* ASSIGNED TASK
Scan the listing below and copy every line holding "item".

####################

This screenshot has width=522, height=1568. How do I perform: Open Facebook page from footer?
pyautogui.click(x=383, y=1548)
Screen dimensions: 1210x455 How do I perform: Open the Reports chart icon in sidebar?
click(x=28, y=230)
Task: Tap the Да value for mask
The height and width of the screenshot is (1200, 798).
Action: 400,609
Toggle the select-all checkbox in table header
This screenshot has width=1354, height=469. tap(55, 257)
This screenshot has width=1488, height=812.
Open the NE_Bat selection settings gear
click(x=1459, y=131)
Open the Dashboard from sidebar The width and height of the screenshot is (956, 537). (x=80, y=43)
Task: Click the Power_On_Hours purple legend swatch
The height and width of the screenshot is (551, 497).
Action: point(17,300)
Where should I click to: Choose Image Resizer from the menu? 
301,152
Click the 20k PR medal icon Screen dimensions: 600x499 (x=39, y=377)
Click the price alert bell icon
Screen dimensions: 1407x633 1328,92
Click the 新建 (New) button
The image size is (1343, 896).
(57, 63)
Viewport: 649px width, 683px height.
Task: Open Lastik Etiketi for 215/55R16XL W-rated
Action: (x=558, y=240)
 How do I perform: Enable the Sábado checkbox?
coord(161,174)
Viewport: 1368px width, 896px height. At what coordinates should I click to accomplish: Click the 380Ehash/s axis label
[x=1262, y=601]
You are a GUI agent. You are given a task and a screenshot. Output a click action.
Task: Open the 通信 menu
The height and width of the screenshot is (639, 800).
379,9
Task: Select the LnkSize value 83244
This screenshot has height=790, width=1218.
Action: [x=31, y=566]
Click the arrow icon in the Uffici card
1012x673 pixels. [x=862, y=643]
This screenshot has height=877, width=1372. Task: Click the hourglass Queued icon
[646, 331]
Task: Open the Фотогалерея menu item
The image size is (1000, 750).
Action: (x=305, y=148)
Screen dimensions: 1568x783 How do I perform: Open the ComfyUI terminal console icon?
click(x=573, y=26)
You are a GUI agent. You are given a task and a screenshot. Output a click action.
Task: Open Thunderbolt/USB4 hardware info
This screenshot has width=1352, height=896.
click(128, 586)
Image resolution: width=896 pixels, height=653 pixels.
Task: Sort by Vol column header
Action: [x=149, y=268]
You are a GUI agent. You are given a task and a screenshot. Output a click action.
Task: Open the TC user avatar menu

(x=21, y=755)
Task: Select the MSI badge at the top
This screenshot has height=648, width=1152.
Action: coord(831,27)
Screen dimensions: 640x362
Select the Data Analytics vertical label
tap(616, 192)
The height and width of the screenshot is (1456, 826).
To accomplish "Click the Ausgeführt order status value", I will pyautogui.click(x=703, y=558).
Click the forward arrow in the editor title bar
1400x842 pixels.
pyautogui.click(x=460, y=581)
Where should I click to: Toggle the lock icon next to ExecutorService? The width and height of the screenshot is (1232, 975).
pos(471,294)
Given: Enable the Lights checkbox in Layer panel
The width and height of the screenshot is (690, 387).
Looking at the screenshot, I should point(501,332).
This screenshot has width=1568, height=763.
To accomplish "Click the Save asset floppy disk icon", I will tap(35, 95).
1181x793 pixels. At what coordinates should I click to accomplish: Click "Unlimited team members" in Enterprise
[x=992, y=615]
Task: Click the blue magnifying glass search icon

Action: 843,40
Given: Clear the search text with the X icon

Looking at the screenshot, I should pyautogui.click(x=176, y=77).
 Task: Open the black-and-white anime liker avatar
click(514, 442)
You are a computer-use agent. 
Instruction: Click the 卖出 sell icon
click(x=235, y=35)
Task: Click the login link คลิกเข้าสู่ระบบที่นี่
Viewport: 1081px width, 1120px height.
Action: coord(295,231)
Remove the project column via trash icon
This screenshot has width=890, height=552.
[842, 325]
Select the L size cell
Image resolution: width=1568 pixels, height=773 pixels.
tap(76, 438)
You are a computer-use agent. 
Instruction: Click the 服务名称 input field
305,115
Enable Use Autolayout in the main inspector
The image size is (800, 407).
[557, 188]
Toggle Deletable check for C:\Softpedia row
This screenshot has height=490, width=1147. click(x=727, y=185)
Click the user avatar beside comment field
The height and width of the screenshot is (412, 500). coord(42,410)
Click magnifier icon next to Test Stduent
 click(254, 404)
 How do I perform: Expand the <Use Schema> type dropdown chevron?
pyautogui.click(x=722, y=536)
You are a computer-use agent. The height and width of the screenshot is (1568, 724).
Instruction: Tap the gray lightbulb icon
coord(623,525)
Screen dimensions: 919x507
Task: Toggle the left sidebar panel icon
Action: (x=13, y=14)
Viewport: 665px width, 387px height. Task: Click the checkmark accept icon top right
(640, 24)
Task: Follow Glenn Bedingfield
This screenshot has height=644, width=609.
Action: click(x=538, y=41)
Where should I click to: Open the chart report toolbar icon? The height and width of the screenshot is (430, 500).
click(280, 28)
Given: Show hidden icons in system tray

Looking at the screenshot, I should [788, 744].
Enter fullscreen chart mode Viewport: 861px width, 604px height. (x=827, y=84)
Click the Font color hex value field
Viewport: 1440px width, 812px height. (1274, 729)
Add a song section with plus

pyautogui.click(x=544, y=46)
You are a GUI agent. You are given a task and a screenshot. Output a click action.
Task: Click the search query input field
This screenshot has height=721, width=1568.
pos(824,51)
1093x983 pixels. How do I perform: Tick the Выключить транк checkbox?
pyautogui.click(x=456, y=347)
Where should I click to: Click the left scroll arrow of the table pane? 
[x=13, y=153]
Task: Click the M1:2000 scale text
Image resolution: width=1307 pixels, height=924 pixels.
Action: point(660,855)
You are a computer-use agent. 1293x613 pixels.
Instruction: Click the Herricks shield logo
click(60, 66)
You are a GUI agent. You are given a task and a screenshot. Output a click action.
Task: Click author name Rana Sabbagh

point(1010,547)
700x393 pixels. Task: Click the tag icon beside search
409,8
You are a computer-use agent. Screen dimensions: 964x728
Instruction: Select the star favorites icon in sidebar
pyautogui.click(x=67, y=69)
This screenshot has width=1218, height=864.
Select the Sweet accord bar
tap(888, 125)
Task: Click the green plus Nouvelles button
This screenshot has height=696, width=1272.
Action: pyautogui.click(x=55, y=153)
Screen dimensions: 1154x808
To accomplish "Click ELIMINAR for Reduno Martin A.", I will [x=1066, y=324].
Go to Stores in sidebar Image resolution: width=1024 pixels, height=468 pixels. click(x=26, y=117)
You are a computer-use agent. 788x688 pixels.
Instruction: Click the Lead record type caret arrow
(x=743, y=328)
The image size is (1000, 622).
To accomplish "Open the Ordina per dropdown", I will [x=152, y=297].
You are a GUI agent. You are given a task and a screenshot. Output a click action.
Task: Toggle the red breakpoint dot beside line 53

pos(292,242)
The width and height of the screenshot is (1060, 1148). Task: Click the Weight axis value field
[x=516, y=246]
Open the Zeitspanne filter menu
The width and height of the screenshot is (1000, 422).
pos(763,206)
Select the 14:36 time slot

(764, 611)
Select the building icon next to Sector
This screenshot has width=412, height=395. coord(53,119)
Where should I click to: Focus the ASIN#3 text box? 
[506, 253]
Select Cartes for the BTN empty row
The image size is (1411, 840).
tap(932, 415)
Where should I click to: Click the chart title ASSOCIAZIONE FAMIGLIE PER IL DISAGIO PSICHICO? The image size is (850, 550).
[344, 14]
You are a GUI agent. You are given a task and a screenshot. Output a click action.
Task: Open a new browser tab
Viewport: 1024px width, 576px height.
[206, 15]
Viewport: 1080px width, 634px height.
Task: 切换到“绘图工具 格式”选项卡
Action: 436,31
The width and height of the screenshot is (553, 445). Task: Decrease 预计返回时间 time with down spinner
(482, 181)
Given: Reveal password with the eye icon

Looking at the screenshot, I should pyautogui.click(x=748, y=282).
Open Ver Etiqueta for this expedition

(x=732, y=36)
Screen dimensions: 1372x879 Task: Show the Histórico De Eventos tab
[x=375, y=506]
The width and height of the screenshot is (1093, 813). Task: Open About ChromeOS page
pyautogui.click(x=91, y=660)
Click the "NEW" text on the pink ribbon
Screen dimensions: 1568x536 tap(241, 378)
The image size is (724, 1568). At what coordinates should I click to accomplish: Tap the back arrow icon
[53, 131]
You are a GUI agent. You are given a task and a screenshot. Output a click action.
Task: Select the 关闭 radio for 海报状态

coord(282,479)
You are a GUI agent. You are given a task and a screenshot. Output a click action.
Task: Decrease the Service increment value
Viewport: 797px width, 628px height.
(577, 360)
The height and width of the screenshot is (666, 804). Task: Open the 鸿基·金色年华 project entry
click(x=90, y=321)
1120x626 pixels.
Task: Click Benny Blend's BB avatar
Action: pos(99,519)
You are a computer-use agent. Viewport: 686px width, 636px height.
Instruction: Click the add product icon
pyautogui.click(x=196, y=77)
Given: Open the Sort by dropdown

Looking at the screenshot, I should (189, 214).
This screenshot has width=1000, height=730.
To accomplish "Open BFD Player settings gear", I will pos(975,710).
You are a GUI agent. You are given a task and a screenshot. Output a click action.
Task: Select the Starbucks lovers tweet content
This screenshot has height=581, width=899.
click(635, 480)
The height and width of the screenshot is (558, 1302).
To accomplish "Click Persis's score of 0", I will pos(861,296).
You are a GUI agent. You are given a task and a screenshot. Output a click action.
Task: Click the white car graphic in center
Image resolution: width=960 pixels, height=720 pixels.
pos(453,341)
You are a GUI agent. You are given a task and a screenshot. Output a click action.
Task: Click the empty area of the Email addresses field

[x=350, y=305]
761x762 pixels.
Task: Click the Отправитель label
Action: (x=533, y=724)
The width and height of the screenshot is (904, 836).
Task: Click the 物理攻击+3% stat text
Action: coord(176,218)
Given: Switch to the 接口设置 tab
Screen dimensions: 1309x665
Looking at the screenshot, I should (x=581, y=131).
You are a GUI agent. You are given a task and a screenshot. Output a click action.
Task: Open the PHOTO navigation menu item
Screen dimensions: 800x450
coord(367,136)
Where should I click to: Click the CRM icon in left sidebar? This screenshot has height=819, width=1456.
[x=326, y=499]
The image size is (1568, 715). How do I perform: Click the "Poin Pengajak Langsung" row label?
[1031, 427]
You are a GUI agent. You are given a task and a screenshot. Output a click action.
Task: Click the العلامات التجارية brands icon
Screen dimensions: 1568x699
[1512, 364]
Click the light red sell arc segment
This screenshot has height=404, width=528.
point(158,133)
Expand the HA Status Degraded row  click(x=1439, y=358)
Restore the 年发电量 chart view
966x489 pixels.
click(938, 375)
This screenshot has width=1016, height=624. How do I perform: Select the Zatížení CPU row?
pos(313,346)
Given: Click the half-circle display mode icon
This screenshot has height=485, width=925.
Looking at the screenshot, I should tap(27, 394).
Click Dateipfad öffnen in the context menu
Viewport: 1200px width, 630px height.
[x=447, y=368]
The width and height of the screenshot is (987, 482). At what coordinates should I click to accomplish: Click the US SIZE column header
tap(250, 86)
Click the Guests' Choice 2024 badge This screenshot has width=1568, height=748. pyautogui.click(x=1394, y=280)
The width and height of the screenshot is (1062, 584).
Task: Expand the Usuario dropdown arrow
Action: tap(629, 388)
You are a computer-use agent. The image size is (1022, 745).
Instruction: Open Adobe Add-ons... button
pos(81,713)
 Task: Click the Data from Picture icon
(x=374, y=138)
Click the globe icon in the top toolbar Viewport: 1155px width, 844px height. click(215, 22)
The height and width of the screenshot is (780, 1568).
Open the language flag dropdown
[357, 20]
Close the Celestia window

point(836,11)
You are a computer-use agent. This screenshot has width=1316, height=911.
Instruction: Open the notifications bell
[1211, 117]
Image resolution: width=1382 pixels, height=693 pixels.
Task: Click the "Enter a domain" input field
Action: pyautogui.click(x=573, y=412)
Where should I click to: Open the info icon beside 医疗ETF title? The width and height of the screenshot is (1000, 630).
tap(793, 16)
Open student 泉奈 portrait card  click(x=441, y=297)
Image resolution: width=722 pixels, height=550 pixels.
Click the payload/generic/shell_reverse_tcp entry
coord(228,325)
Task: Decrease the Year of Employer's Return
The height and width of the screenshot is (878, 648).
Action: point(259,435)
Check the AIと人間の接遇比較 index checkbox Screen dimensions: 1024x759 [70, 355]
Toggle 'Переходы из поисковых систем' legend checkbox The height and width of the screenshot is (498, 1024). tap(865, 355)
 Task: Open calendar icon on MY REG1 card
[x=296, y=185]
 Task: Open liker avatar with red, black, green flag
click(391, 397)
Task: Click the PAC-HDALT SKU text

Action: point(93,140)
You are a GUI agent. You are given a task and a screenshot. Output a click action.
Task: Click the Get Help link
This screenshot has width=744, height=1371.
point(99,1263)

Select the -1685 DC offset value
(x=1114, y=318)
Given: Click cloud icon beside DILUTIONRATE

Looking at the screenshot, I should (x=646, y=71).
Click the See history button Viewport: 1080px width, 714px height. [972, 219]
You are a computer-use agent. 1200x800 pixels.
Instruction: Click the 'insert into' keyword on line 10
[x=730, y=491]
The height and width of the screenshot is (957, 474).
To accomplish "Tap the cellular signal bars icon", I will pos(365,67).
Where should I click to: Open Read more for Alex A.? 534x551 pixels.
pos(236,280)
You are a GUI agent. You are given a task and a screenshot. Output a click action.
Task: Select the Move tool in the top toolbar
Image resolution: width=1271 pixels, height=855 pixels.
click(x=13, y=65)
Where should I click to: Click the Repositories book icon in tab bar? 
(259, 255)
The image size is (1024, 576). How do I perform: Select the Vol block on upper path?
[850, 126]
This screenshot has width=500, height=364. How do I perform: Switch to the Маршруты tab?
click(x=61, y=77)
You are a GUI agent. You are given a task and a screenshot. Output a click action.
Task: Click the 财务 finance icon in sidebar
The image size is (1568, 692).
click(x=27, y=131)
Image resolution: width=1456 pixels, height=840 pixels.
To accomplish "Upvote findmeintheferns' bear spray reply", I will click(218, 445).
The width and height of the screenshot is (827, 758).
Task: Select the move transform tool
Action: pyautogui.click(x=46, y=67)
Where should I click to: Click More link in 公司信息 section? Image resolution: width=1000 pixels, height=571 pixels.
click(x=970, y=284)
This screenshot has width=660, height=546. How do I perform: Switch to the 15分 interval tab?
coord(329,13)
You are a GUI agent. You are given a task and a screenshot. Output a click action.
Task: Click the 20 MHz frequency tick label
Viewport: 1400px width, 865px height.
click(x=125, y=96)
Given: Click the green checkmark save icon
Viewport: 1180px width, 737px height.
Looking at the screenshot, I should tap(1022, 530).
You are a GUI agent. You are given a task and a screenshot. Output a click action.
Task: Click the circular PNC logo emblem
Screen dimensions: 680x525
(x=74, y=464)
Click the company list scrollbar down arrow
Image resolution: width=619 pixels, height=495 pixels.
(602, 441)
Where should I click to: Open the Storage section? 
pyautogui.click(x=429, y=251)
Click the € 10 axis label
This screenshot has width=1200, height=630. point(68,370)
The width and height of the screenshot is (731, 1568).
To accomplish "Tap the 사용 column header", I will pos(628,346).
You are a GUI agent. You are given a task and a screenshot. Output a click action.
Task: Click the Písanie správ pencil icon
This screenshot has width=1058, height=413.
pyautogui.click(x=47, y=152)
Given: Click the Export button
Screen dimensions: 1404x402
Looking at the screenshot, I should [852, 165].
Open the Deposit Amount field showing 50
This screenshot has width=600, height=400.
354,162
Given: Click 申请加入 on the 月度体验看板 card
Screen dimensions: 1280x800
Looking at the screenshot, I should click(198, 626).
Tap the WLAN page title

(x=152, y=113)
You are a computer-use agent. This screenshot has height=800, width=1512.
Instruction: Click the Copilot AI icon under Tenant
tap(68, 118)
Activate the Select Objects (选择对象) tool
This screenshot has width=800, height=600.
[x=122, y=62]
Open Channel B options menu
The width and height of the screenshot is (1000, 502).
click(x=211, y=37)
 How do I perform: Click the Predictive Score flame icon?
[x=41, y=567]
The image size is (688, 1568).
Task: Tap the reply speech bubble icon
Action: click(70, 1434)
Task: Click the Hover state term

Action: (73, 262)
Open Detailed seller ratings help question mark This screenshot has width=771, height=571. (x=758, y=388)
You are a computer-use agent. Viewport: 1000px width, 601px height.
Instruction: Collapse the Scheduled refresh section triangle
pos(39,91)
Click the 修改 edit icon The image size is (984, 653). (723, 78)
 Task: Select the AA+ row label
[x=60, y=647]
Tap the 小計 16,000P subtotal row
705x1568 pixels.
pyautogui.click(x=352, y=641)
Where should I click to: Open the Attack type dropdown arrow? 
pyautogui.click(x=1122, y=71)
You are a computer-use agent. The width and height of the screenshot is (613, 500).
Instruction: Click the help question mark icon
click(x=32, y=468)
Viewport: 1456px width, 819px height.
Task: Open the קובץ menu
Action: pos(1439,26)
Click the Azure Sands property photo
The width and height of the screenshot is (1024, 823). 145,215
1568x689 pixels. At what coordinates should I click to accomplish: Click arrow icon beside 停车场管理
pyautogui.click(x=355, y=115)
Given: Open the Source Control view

####################

* SOLUTION
Task: Open the Фотогалерея menu item
Task: Open the PHOTO navigation menu item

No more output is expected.